Personal information
- Nationality: Pakistani
- Born: 23 September 1937
- Died: 29 October 2014

Sport
- Sport: Wrestling

Medal record
Asian Games
| Bronze medal – third place | 1962 Jakarta | Greco-Roman 87 kg |
Commonwealth Games
| Gold medal – first place | 1962 Perth | Middleweight |
| Gold medal – first place | 1966 Kingston | Middleweight |
| Gold medal – first place | 1970 Edinburgh | Light Heavyweight |

= Faiz Muhammad =

Pakistani wrestler (1937–2014)

Faiz Muhammad (23 September 1937 - 29 October 2014) was a Pakistani freestyle wrestler. He was from the 5 Azad Kashmir Regiment (HAIDER DIL BN). During his time, he won many national and army championships in Pakistan and was also a three-time Commonwealth Games Champion (1962, 1966, 1970).

Muhammad Faiz had the following finishes at major championships – 1962 Commonwealth Games: 87.0 kg.
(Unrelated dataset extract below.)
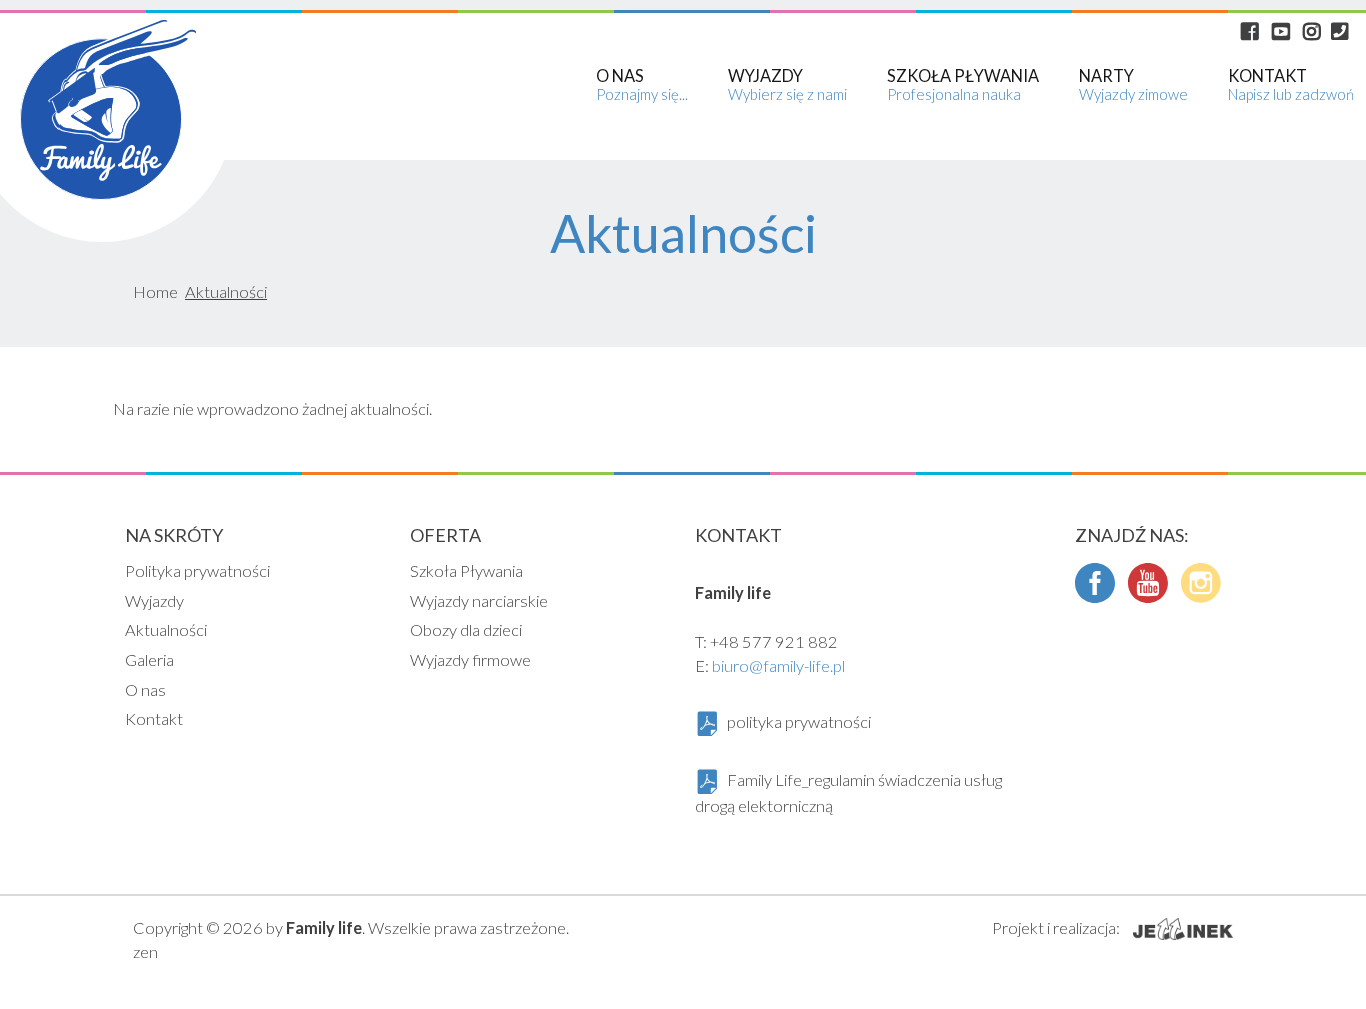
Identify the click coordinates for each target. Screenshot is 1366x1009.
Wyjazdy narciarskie (479, 600)
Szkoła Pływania (466, 570)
Freestyle (1st); 1966 Commonwealth Games: 87.0 kg. Freestyle (1st); 1970 Commonwealth Games: 90.0 kg. Freestyle (1st); 1962 Asian Games: 87.0 kg. Greco-Roman (3rd); 1970 Asian Games: 90.0 kg. Freestyle (5th).

==Early life and career==
Muhammad was born in 1937 in the Kandi (Rajauri district area of Jammu and Kashmir) and migrated to Azad Kashmir after the partition of British India in 1947. His family settled in Khanpur village, present day Kotli District of Azad Kashmir.
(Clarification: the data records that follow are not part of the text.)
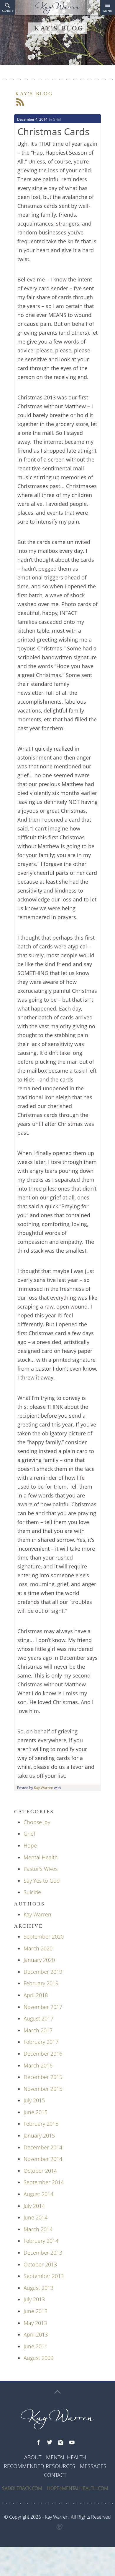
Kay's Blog (34, 93)
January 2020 (39, 1959)
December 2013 (43, 2252)
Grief (57, 119)
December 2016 (43, 2053)
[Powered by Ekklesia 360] (59, 2527)
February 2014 (41, 2240)
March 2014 (38, 2229)
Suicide (32, 1892)
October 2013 (40, 2264)
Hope (30, 1845)
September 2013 (44, 2275)
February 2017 (41, 2041)
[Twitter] (49, 2442)
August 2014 (38, 2194)
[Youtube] (72, 2442)
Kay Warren (43, 1787)
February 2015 (41, 2123)
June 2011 (35, 2346)
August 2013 (38, 2287)
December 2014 (43, 2147)
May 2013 (35, 2322)
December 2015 (43, 2076)
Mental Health (41, 1857)
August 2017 (38, 2018)
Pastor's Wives (41, 1868)
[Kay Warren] (57, 7)
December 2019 (43, 1971)
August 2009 (38, 2357)
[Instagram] (61, 2442)
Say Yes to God (42, 1880)
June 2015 (35, 2112)
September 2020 (44, 1936)
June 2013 (35, 2311)
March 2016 (38, 2065)
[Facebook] (38, 2442)
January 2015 (39, 2135)
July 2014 (34, 2205)
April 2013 (36, 2334)
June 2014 (35, 2217)
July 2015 (34, 2100)
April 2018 (36, 1995)
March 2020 (38, 1948)
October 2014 (40, 2170)
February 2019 (41, 1983)
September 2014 (44, 2182)
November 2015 (43, 2088)
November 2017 (43, 2006)
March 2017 (38, 2030)
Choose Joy (37, 1822)
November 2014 (43, 2158)
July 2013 (34, 2299)
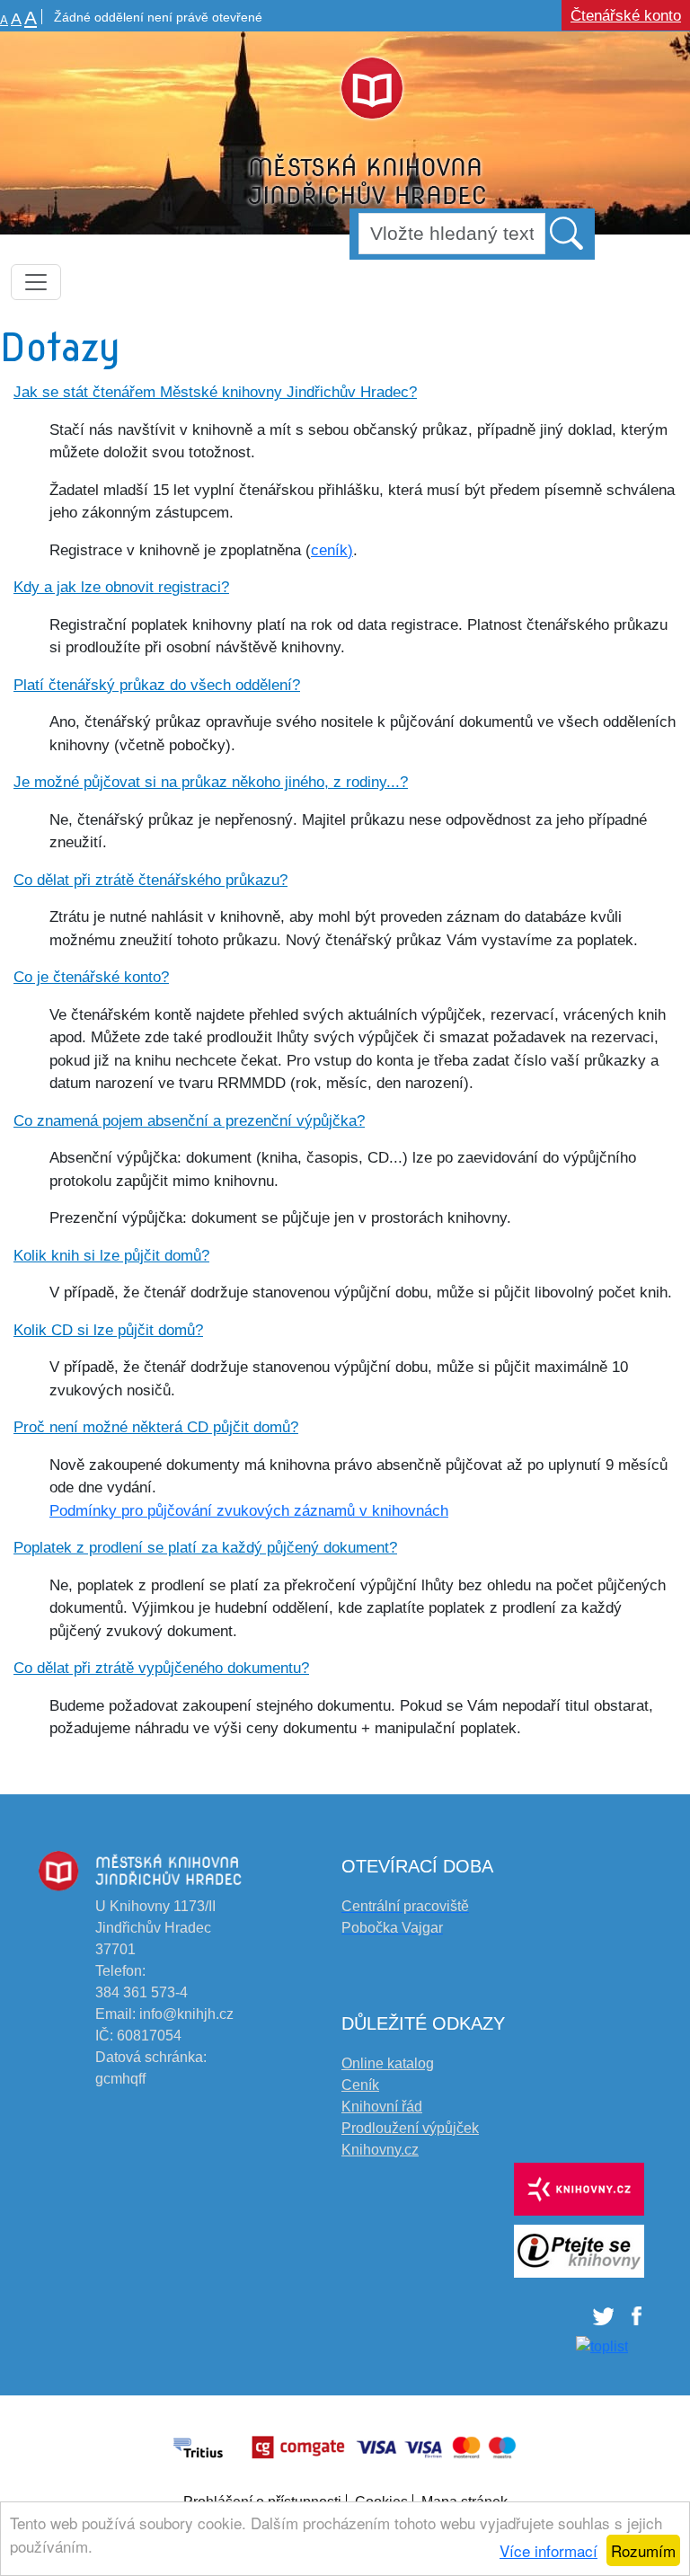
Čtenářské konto (626, 15)
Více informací (548, 2550)
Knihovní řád (381, 2106)
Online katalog (387, 2063)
In June 1953, he was enlisted at training center number 3 of Azad Kashmir Regular Forces at Sohawa town (a village at that time). He had his first success in wrestling by winning the Pakistan Army Training Centres Wrestling Championship, an army-level competition. In the same year, he won the National and Army Wrestling Championships. He won the Army Championship every year from 1954 to 1984 and won several gold medals. At Pakistani national level, he is the only one who has this-record of Army Championships. From 1953 to 1986, he won the National Wrestling Championship for 33 years.